## EXERCISE
What is needed here is an exact transcription of all the entries.

######

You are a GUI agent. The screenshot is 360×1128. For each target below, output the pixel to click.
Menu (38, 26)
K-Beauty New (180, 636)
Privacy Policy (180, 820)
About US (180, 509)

######

## WRITTEN REPLY
You are a GUI agent. The screenshot is 360×1128. For each target below, output the pixel to click.
Menu (38, 26)
K-Beauty New (180, 636)
Privacy Policy (180, 820)
About US (180, 509)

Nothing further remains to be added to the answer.